Les scénaristes font tenir l’histoire, parfois avec brio et frissons, d’autres fois avec des ratés monumentaux, mais sans interprètes, il n’y aurait pas de personnages aussi intéressants. Les acteurs parviennent à donner à chaque rôle un goût d’unique, une personnalité propre et de quoi se pencher sur chacun, de quoi s’y attacher et espérer en savoir plus, en voir plus. Y compris sur des personnages mineurs, invités. Celui que je retiendrais le plus, c’est Lucas et son manque de confiance en lui, caché derrière son humour et sa recherche d’approbation d’Henry. Adam, aussi, pour sa froideur calculée et l’humanité qu’il montre à certains moments, inattendue et bienvenue ; « avant d’être un monstre, il a été une victime », pour reprendre les mots d’Abraham.
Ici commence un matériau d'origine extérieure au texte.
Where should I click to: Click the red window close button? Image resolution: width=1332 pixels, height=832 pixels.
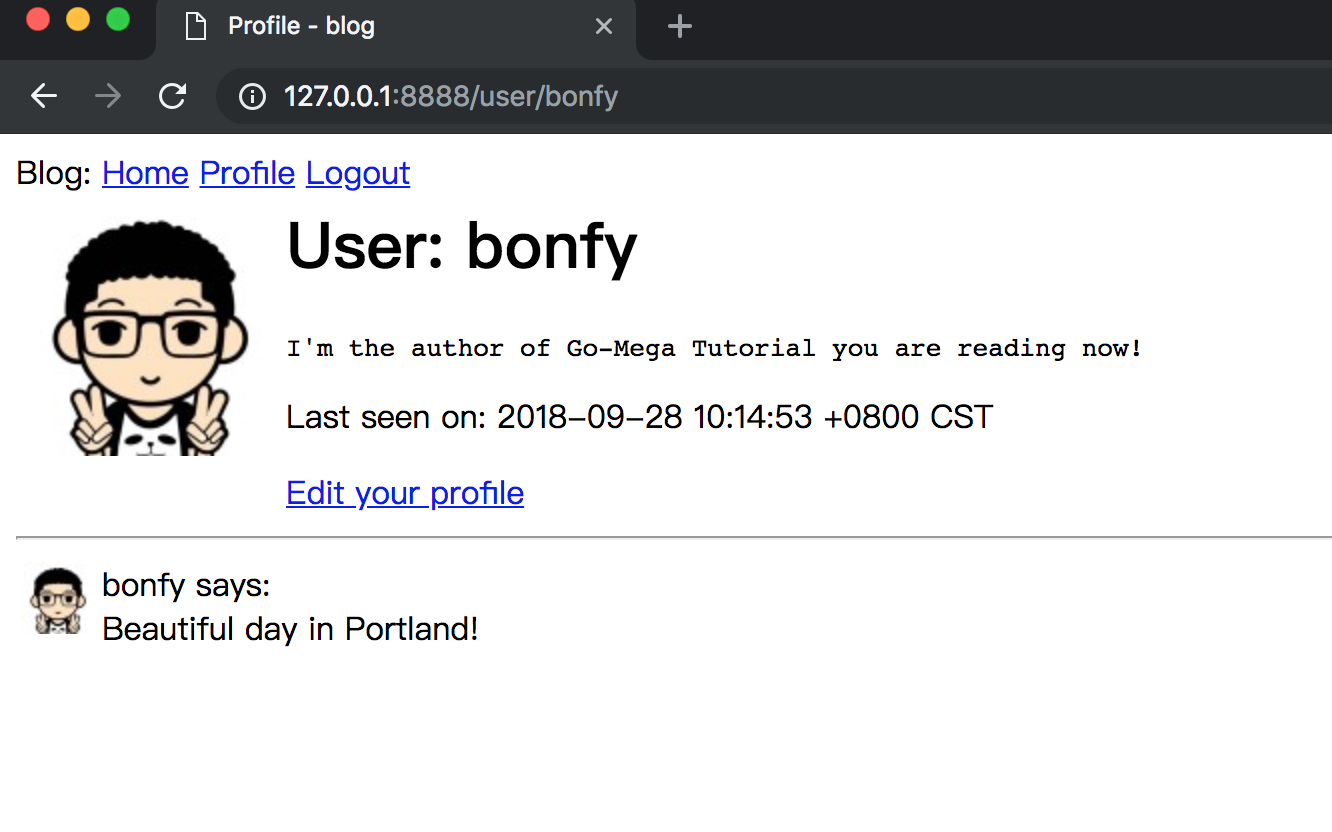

Une série qui s’approche du coup de cœur, avec ses défauts criants et ses qualités aussi remarquables, dont celle de nous faire gober un peu de surnaturel et d’inexplicable dans un environnement qui n’a rien de magique ou de maudit. On regarde sans voir le temps passer, à quelques exceptions près. Chaque épisode a sa petite morale, mais je préfère surtout retenir les valeurs et les réflexions disséminées un peu partout, belles et vraies, accessibles à chacun, des situations par-ci par-là qu’on est susceptibles d’avoir vécu. En fin de compte, Forever, c’est l’éternelle humanité que l’on trouve partout, y compris dans le plus sombre. C’est dans l’humanité que le crime prend forme, parfois.